Stored data entries:
────────────────────

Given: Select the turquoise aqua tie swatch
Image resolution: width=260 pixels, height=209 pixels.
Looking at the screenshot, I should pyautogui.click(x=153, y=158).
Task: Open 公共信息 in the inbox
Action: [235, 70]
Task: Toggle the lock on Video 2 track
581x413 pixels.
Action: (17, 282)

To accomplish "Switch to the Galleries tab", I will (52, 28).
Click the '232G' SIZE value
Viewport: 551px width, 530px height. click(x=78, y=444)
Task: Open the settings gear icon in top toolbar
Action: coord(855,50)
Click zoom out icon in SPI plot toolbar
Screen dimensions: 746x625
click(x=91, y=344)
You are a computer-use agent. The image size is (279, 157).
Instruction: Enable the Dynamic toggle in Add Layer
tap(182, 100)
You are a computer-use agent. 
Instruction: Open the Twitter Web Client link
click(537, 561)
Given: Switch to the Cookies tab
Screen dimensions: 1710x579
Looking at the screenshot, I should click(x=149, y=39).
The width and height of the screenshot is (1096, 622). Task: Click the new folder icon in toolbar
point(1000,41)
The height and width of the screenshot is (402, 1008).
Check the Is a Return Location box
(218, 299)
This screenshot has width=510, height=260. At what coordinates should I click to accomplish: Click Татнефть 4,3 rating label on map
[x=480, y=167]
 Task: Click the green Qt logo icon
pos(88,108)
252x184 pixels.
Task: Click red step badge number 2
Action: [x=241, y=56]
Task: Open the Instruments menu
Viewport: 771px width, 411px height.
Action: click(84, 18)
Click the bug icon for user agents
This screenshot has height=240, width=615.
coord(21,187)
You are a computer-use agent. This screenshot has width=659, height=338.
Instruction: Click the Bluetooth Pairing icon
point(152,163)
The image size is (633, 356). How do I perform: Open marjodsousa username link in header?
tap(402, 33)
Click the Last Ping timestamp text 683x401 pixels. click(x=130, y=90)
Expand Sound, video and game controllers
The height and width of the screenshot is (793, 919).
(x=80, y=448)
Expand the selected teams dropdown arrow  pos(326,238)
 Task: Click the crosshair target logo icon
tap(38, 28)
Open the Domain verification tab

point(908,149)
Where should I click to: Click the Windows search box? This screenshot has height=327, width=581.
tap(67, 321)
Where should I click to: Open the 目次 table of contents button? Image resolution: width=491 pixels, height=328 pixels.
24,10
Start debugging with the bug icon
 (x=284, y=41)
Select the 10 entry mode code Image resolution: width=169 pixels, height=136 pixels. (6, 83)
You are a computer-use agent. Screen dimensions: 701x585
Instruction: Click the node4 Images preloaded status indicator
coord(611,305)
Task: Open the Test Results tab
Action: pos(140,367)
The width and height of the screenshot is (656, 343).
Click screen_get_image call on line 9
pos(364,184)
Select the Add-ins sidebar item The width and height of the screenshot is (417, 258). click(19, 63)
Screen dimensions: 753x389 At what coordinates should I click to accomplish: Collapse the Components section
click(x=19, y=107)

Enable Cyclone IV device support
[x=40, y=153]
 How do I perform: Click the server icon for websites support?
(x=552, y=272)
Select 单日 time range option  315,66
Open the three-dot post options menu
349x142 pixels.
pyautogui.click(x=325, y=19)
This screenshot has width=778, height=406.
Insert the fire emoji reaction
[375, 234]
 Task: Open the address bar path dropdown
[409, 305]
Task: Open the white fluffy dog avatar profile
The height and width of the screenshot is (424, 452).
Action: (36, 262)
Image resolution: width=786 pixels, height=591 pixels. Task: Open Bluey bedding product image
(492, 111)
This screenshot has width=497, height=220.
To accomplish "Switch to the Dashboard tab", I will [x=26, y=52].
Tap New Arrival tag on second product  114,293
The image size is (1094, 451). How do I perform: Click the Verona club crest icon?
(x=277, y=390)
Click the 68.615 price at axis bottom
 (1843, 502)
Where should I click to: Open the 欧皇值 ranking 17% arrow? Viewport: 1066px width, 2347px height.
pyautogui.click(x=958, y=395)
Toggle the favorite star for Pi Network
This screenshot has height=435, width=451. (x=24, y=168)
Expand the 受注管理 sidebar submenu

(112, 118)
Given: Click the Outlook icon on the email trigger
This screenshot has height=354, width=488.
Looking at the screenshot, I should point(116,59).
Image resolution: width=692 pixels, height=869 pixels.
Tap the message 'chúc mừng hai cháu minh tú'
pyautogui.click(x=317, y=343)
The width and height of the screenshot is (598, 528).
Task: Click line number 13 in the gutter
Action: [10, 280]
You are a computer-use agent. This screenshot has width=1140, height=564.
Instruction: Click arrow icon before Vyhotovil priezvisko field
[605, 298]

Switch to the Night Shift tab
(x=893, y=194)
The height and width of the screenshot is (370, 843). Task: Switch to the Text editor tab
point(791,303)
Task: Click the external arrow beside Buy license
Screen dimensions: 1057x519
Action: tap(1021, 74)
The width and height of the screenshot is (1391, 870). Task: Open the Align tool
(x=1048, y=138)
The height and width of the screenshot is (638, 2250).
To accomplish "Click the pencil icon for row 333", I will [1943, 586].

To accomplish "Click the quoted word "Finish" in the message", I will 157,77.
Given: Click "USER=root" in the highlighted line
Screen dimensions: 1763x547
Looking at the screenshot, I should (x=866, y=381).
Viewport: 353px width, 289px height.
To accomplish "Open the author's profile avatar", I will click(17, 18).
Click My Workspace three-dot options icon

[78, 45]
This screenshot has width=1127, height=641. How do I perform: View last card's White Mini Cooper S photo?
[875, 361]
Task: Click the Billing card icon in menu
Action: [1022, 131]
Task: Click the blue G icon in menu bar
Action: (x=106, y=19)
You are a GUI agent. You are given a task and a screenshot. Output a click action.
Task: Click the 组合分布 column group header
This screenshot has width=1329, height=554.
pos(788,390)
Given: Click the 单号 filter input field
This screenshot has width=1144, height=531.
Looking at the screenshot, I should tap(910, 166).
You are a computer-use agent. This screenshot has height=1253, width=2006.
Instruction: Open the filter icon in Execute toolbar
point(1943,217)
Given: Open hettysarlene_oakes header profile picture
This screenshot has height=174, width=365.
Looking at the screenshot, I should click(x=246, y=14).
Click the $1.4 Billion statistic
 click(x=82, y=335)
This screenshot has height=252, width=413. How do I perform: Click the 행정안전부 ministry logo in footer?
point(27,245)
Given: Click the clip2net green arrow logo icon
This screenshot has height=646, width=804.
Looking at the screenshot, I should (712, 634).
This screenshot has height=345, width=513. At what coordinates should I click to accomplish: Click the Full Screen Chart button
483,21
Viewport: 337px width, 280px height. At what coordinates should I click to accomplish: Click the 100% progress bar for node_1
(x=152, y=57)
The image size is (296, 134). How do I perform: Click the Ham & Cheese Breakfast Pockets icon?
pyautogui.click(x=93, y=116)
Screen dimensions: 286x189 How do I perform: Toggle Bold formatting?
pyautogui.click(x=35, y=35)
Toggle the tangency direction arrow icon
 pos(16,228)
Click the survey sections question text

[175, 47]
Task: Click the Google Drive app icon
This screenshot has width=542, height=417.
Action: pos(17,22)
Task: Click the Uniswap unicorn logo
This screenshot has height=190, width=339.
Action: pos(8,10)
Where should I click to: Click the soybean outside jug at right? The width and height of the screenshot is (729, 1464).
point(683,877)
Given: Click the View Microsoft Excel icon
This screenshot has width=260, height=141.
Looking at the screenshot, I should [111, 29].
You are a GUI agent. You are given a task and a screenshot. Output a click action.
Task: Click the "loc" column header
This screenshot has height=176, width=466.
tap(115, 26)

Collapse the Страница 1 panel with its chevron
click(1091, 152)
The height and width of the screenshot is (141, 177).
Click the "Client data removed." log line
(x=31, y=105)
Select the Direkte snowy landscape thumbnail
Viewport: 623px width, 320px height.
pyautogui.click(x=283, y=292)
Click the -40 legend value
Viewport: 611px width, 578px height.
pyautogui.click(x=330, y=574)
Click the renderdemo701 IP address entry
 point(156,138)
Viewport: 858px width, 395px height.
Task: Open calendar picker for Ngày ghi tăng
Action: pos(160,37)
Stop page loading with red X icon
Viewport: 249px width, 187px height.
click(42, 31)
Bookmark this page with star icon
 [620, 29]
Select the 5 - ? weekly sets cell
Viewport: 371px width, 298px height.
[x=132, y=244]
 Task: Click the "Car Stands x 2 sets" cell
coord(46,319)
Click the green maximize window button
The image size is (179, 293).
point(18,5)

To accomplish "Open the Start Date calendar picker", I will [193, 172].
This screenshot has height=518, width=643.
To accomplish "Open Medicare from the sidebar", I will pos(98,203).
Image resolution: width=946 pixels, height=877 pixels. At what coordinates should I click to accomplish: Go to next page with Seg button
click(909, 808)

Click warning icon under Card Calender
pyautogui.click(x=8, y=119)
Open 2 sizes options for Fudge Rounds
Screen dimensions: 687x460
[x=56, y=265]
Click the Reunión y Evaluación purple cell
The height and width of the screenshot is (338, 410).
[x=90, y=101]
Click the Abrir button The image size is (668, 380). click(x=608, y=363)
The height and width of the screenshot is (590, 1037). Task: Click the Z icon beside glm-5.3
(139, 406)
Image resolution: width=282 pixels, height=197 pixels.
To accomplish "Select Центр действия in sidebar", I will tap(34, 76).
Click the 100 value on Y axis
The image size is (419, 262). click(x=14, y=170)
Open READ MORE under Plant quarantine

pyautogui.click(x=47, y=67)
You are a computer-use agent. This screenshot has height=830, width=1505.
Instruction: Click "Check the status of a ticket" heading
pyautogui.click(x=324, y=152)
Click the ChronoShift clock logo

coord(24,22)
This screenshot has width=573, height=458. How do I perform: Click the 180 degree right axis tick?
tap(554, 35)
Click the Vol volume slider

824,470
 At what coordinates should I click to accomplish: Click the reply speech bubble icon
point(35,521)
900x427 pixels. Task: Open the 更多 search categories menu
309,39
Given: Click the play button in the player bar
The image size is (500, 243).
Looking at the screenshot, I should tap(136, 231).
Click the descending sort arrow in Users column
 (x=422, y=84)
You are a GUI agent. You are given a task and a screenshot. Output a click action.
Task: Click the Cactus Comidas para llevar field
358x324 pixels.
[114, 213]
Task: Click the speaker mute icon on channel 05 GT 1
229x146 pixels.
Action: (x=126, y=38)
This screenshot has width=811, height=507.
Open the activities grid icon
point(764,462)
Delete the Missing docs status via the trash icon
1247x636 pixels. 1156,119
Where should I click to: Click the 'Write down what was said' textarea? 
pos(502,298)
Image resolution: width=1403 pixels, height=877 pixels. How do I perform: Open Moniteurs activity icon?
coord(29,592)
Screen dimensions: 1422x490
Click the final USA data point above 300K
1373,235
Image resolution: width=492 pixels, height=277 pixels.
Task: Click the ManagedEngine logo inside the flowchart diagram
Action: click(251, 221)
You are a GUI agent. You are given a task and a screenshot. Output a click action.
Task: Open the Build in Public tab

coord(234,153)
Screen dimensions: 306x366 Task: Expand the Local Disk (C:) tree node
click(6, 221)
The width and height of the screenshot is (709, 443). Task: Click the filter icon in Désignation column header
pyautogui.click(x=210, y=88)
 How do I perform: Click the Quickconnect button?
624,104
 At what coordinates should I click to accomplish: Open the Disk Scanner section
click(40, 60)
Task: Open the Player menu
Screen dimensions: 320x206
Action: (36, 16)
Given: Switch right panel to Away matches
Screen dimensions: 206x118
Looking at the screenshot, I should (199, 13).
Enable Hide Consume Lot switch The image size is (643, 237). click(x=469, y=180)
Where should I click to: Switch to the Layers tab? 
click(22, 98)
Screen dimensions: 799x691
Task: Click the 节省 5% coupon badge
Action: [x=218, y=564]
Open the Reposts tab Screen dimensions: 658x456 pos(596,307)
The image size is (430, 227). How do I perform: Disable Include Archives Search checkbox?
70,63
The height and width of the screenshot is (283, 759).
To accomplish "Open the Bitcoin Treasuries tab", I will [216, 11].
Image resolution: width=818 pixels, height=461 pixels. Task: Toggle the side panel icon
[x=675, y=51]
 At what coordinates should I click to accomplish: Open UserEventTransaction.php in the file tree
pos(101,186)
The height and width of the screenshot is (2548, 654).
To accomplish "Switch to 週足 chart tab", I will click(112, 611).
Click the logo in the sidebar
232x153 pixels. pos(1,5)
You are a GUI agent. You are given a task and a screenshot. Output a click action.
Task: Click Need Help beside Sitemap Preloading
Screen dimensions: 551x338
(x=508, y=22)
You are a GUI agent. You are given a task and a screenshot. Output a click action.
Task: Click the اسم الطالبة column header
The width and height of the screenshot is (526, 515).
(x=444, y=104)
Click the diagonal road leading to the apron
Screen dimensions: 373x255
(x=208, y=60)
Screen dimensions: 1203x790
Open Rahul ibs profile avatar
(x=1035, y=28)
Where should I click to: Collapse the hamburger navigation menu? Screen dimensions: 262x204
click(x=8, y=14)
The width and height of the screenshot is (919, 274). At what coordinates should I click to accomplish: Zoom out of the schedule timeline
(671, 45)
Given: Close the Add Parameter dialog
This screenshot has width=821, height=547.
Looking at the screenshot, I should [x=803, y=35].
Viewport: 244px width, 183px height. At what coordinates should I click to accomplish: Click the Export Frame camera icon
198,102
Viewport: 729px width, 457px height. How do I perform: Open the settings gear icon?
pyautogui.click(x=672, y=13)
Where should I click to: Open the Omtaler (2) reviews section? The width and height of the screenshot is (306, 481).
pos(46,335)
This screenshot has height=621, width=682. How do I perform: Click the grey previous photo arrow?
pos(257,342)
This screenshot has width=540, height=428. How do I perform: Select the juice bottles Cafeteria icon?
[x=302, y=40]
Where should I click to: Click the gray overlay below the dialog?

────────────────────

Take the lines from the start of the records through the line holding "Click zoom out icon in SPI plot toolbar", both included, and please print them exactly, with nothing else.

EXERCISE SOLUTION:
Given: Select the turquoise aqua tie swatch
Image resolution: width=260 pixels, height=209 pixels.
Looking at the screenshot, I should pyautogui.click(x=153, y=158).
Task: Open 公共信息 in the inbox
Action: [235, 70]
Task: Toggle the lock on Video 2 track
581x413 pixels.
Action: (17, 282)

To accomplish "Switch to the Galleries tab", I will (52, 28).
Click the '232G' SIZE value
Viewport: 551px width, 530px height. click(x=78, y=444)
Task: Open the settings gear icon in top toolbar
Action: coord(855,50)
Click zoom out icon in SPI plot toolbar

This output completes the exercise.